Ivan Pilný’s economic leadership could be critical in the coming months, given the CzechRepublic'soverdependence on challenged European countries.
The former finance minister, Andrej Babiš, was under significant pressure to resign as the result of tax fraud allegations. The selection of a new minister will provide some stability for the Czech political system until its next elections later this year. Meanwhile, the prime minister has announced his resignation after the president, Miloš Zeman, had provoked a constitutional crisis by initially resisting for two weeks before acceding to Sobotka’s demands for Babiš’s firing.
Pilný takes over during a period of a government budget surplus, economic growth and a strong labor market. According to the IMF, the estimated GDP of the Czech economy for 2017 is $201.1 billion. “The EU-28 unemployment rate was 7.8% in April 2017, down from 7.9% in March 2017 and from 8.7% in April 2016. … Among the member states, the lowest unemployment rates in April 2017 were recorded in the Czech Republic (3.2%),” the Eurostat agency reported May 31.

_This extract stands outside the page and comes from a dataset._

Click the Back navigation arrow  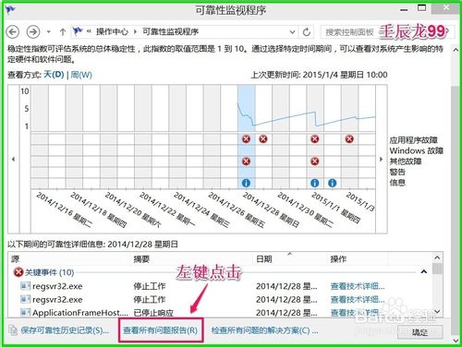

Yet Pilný’s economic leadership could be critical in the coming months in light of the overdependence of the Czech economy on several other European countries going through political, security and economic challenges, including Brexit in the UK, the change of government in France, upcoming elections in Germany and rising nationalism across the continent.
According to the OECD, in 2016 80% of Czech GDP came from its export of goods and services, which reflects the interconnections between the Czech economy and its European partners, such as Germany, France and the UK.
Pilný’s technology background and his rising role in Czech politics reflect the new place of Czech tech entrepreneurship in regional and global economies. Several Central and Eastern European countries, such as Poland, have managed to create a new culture of innovation and corporate success, especially among young engineers.